» WHAT TO DO
Extend the case report on cutaneous cytomegalovirus infection after electron beam irradiation, picking up after its final sentence.

» GIVEN TEXT
════════════════════

Disseminated Cutaneous Cytomegalovirus Infection Following Total Body Electron Beam Irradiation for Mycosis Fungoides

Author Affiliations
  • 1Department of Internal Medicine, University of Texas Southwestern Medical Center, Dallas
  • 2Eastern Pathology and Dermatology Associates and Surgery Center, Beckley, West Virginia
  • 3Department of Dermatology, Duke University Medical Center, Durham, North Carolina
  • 4Department of Pathology, Duke University Medical Center, Durham, North Carolina
  • 5Department of Medicine, Duke University Medical Center, Durham, North Carolina
  • 6Durham VA Medical Center, Durham, North Carolina
JAMA Dermatol. 2015;151(12):1380-1381. doi:10.1001/jamadermatol.2015.2233

Cutaneous cytomegalovirus (CMV) infections are rare and are often associated with poor prognosis from an underlying malignant condition or immunosuppression.1,2 We report a unique case of disseminated cutaneous CMV infection and CMV viremia following total body electron beam (TBEB) irradiation.

Report of a Case

A woman in her 60s presented with pruritic pustules and generalized ulcers after starting TBEB irradiation for mycosis fungoides (MF). Her history was significant for an initial diagnosis of MF, stage IIA (T2N1M0B0), 1 year prior to presentation. After an initial response to psoralen plus UV-A (PUVA) monotherapy, her disease progressed to large-cell transformation after PUVA therapy was ended. She developed further plaque lesions and a new tumor despite restarting treatment with PUVA plus oral bexarotene (150 mg/d). She had recurrent cutaneous herpes simplex virus (HSV) infections and methicillin-resistant Staphylococcus aureus (MRSA) folliculitis. She also had a history of myelodysplastic disease manifesting with thrombocytopenia, anemia, and leukocytosis that did not require active treatment.

════════════════════

Dataset entries:
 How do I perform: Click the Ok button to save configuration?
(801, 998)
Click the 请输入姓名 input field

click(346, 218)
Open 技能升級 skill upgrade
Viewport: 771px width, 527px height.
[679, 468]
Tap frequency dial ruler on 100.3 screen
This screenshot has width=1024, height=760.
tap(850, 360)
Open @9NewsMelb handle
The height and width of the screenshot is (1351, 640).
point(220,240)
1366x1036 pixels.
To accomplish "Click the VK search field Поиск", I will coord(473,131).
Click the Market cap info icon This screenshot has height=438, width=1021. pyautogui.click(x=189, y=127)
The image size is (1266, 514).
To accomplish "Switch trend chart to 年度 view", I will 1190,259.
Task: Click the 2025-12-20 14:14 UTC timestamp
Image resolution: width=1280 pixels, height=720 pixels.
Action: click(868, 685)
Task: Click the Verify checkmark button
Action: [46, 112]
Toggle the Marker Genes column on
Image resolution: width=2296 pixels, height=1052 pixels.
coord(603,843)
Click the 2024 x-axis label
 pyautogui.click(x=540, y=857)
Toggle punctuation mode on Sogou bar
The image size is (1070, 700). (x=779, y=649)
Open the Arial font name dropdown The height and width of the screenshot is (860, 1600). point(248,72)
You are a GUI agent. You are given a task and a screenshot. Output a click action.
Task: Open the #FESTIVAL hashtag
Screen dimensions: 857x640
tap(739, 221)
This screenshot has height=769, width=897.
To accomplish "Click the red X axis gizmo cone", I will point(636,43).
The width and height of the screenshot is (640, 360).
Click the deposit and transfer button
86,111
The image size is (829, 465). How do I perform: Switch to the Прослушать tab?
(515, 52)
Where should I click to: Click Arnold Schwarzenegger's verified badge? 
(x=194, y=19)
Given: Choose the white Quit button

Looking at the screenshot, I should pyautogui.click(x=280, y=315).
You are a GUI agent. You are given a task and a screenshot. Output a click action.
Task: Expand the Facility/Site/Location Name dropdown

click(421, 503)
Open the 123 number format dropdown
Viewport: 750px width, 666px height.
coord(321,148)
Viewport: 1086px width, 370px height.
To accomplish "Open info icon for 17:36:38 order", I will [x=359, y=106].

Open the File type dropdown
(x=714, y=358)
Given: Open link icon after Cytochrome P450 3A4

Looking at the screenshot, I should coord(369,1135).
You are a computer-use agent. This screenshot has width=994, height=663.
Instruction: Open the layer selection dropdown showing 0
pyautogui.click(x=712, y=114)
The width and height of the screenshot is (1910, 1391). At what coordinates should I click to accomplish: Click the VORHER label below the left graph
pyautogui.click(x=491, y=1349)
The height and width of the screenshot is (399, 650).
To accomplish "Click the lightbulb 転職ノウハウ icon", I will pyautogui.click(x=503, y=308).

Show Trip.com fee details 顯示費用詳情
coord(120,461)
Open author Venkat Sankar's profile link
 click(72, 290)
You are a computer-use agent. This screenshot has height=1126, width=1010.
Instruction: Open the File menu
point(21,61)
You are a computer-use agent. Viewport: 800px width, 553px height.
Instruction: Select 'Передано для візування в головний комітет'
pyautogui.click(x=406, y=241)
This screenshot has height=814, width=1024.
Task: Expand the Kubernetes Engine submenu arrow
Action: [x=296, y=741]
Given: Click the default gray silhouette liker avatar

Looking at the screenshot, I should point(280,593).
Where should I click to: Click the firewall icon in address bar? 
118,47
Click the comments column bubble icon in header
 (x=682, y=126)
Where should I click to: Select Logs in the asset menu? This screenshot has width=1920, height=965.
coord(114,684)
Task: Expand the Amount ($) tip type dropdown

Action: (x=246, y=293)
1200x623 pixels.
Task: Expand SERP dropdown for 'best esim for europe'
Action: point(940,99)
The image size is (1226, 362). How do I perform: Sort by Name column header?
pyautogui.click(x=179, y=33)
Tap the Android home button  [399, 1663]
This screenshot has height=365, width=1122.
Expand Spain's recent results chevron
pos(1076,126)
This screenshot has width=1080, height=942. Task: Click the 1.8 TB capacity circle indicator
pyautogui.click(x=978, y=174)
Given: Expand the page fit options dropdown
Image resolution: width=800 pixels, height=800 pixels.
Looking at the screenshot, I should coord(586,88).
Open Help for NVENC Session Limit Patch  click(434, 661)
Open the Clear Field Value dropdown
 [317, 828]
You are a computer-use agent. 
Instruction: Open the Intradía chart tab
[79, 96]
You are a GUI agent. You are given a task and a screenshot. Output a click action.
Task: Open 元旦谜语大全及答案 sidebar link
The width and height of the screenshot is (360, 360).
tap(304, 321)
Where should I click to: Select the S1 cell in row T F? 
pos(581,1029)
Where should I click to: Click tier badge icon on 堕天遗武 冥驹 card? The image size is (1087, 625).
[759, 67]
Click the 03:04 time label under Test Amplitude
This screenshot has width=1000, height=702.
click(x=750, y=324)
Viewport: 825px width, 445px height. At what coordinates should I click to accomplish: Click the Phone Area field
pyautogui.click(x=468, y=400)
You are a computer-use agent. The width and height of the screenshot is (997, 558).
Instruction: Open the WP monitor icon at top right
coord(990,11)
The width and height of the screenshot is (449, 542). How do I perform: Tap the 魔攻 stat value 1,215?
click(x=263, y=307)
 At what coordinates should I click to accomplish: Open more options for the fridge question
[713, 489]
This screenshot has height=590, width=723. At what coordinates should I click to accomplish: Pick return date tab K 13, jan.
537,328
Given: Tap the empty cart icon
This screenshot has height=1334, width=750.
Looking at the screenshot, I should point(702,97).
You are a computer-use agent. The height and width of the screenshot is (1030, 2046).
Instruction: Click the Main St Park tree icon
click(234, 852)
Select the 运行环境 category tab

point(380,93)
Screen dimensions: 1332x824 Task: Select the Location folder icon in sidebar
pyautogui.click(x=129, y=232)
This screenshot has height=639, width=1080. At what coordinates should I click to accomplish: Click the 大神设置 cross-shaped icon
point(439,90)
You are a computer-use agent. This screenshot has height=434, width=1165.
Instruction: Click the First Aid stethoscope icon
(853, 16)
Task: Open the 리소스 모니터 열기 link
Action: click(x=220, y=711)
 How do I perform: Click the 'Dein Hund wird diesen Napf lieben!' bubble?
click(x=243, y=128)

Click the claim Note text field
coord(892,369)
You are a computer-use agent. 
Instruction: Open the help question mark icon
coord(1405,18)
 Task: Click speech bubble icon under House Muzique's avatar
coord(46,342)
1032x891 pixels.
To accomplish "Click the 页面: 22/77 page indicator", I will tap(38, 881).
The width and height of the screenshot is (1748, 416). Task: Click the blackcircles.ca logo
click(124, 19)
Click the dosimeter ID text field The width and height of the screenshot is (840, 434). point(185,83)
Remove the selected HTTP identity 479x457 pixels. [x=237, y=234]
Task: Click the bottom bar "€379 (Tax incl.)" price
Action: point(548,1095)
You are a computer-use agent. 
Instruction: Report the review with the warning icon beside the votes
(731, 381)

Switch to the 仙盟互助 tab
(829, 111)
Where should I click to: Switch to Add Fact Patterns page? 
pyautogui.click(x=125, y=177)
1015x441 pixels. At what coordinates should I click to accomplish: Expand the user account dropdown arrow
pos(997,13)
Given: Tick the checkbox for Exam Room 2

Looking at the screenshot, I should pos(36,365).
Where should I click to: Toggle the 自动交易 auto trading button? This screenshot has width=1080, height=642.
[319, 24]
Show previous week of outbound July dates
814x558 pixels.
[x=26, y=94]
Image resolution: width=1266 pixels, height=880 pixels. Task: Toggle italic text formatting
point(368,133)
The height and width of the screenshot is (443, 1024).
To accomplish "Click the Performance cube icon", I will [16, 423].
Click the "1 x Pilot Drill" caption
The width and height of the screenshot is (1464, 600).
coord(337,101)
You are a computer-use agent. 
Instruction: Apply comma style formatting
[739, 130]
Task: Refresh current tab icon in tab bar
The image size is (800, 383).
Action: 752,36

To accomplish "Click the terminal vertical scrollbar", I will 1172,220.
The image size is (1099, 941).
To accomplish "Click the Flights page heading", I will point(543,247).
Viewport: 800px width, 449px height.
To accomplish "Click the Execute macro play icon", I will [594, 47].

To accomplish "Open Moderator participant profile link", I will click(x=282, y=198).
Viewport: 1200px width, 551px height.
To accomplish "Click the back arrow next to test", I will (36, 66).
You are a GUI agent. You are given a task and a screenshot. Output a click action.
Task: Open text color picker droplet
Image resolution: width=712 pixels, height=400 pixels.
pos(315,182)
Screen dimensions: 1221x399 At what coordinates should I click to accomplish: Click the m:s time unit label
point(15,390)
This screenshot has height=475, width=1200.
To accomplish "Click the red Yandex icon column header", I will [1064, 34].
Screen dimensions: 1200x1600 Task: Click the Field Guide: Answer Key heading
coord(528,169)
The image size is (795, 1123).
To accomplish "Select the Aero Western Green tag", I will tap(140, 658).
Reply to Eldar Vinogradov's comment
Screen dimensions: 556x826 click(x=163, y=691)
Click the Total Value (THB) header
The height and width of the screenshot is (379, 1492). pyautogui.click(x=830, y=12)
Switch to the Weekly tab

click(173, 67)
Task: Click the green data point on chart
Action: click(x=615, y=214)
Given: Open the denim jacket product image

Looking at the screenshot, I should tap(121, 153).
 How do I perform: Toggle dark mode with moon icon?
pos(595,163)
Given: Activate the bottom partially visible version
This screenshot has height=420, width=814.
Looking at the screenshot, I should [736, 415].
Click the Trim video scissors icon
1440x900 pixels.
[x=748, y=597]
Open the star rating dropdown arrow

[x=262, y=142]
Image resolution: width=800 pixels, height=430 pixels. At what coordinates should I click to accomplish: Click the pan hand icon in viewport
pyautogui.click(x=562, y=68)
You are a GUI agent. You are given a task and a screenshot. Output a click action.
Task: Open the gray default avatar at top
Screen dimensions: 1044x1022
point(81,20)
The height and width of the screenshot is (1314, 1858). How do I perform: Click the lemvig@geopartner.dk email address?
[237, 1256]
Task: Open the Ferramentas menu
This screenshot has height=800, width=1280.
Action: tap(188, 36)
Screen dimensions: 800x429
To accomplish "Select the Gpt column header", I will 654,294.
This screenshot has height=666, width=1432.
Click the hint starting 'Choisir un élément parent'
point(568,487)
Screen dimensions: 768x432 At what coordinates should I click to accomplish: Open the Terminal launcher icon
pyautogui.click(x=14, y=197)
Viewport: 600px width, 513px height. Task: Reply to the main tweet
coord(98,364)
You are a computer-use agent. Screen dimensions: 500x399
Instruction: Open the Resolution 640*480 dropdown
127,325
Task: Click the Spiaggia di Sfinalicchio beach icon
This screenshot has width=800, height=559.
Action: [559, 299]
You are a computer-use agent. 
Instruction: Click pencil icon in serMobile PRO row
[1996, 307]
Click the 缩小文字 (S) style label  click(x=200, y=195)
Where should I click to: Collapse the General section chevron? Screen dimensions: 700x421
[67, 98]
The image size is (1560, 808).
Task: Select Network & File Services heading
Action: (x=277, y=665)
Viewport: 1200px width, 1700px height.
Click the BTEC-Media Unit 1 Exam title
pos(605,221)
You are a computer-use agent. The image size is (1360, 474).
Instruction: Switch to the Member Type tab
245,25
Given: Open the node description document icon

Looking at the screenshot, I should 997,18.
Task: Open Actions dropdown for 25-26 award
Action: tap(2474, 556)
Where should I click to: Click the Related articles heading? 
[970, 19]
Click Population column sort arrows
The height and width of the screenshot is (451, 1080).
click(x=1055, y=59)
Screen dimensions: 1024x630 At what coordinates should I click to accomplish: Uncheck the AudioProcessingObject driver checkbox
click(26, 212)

════════════════════

» RESPONSE FOR THIS EXERCISE
Treatment with TBEB irradiation for MF was started while she was taking oral acyclovir and doxycycline. She responded well until 2 weeks into the TBEB regimen (cumulative dose, 15/36 Gy), when she developed lower-extremity weakness, fever, and weight loss and was admitted to the hospital. She had numerous, shallow 4- to 8-mm, punched-out oval ulcerations and pustules scattered diffusely on her head, neck, trunk, and upper and lower extremities (Figure 1). She had larger, irregularly shaped ulcerations with a fibrinous base on her legs.

Figure 1.
Clinical Presentation of Cutaneous Cytomegalovirus Infection
Clinical Presentation of Cutaneous Cytomegalovirus Infection

Shallow, punched-out, oval ulcerations are seen scattered diffusely on the trunk and extremities.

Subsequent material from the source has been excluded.